Text for analysis:
● ● ● ● ●
Objectives: This study sought to identify risk factors for both late observed and late "excess" mortality after aortic valve replacement and to examine the causes of late mortality.
Background: Because operative mortality after aortic valve replacement is very low, the timing of surgical intervention should focus on maximizing long-term survival. However, to judge the effect of valve replacement on long-term survival in an elderly population, it is important to separate mortality resulting from extraneous causes (background mortality) from disease-related mortality (excess mortality). Background mortality can be estimated by calculating expected mortality on the basis of age and gender.
Methods: From 1966 to 1986, 643 patients (mean age 59.6 years, 138 [21%] > or = 70 years old) underwent aortic valve replacement, 129 of whom also underwent coronary bypass grafting; 594 patients survived > or = 30 days after the procedure. The overall operative mortality rate for isolated aortic valve replacement decreased over time from 25.5% (1966 to 1972) to 2.6% (1980 to 1986). Cumulative total follow-up after discharge was 3,603 patient-years. Multivariate analysis was performed for both observed and excess mortality.
● ● ● ● ●
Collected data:
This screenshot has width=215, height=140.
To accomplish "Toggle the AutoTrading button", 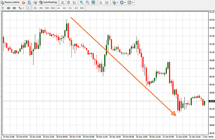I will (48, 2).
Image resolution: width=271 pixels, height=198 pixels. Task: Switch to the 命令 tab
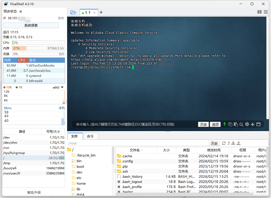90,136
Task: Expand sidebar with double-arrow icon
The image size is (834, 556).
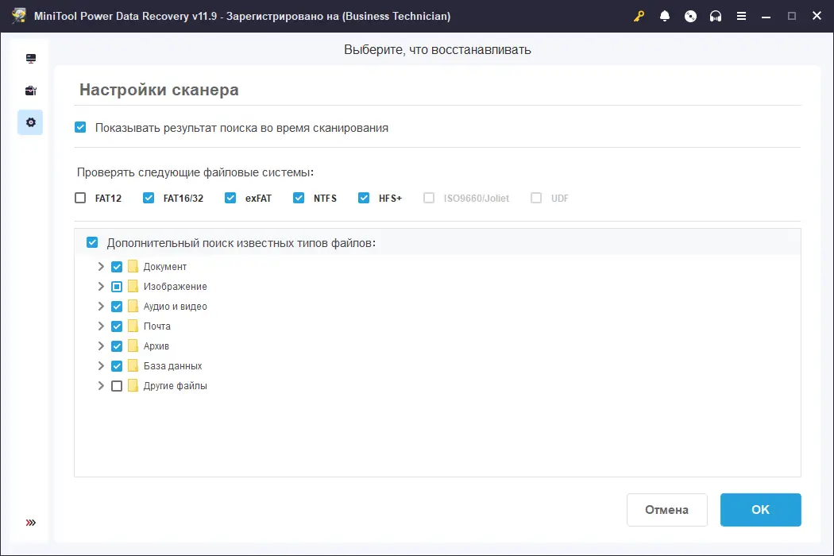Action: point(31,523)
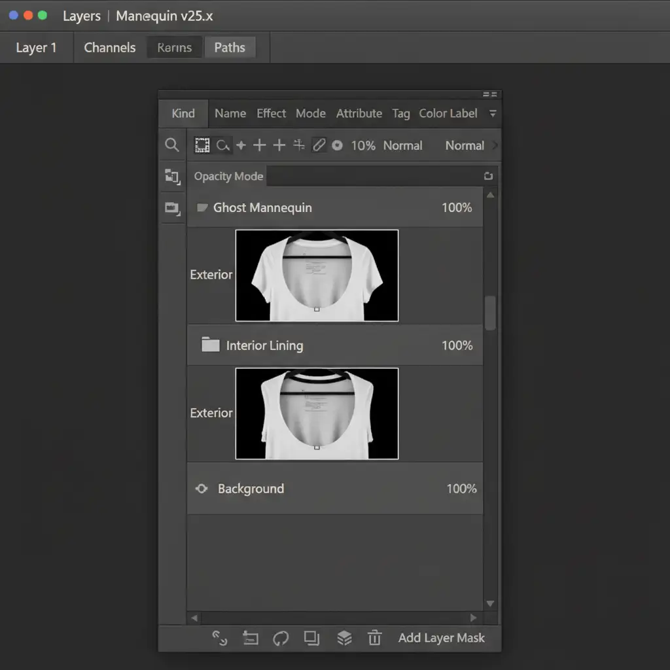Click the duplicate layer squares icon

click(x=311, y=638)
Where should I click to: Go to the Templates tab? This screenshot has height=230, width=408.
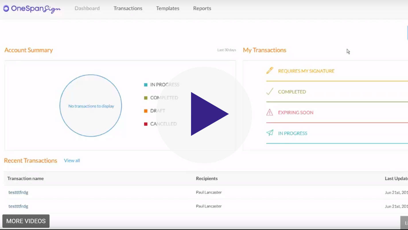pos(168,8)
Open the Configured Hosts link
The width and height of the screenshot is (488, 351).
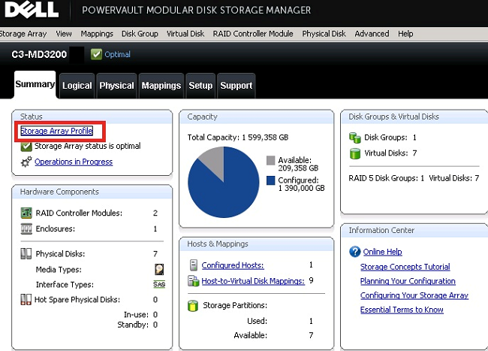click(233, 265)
● ● ● ● ●
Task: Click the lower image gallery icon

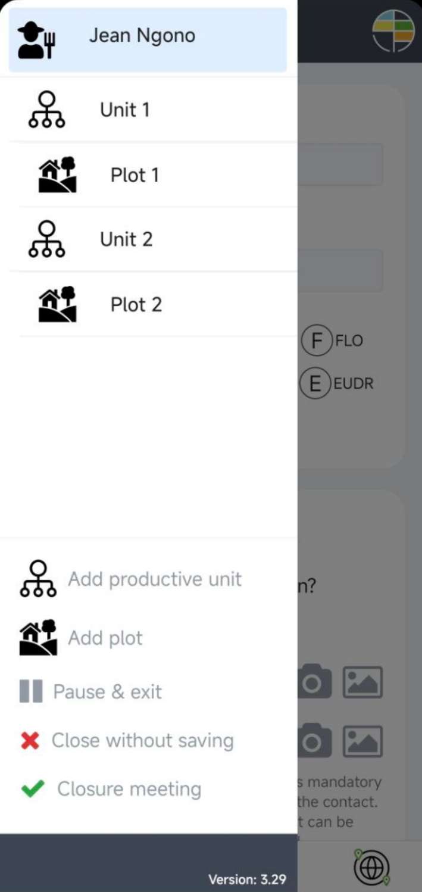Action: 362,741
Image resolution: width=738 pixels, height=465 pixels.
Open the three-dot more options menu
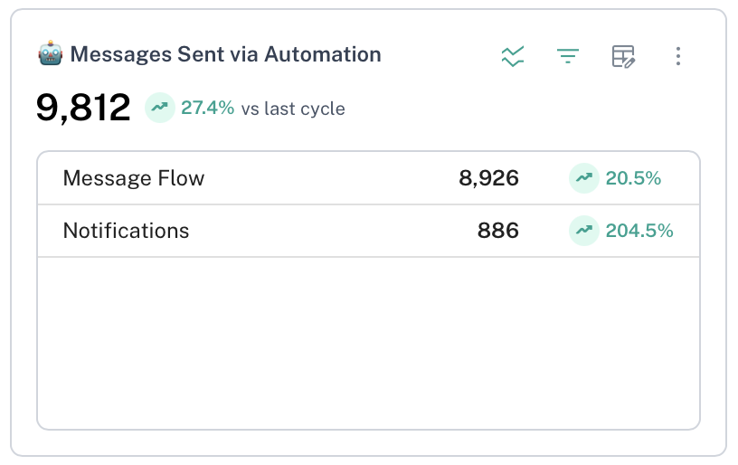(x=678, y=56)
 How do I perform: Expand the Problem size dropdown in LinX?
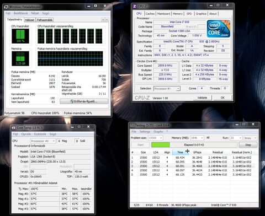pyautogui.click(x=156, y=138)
● ● ● ● ●
Directions for this task:
Carry the abstract on late mortality after aortic valve replacement forward from its final sentence. These items were gathered from a separate source.

Response to the task:
Results: Risk factors for both observed and excess mortality were previous myocardial infarction, coronary artery disease, heart failure and atrial fibrillation. Although age > or = 70 years was a risk factor for observed mortality (hazard rate ratio [HRR] 2.4, 95% confidence interval [CI] 1.6 to 3.7), it was not a risk factor for excess mortality. In contrast, isolated aortic regurgitation was an important risk factor for excess mortality only (HRR 3.8, 95% CI 1.3 to 11.2). Late mortality was valve related in 22% of patients, including sudden death in 7% and cerebral vascular accidents in 7%. Congestive heart failure was an important cause of death (21%) irrespective of the time elapsed since aortic valve replacement. In patients with aortic regurgitation, congestive heart failure was the main cause of death (38%); in patients with aortic regurgitation and preoperative heart failure or severe left ventricular dysfunction, heart failure was the cause of death in 44% and 63%, respectively.
Conclusions: Analysis of excess mortality revealed that older age in itself is not a risk factor for late mortality after aortic valve replacement. Aortic regurgitation carries a high risk, probably associated with left ventricular dysfunction at the time of operation. Earlier operation may be warranted in such patients.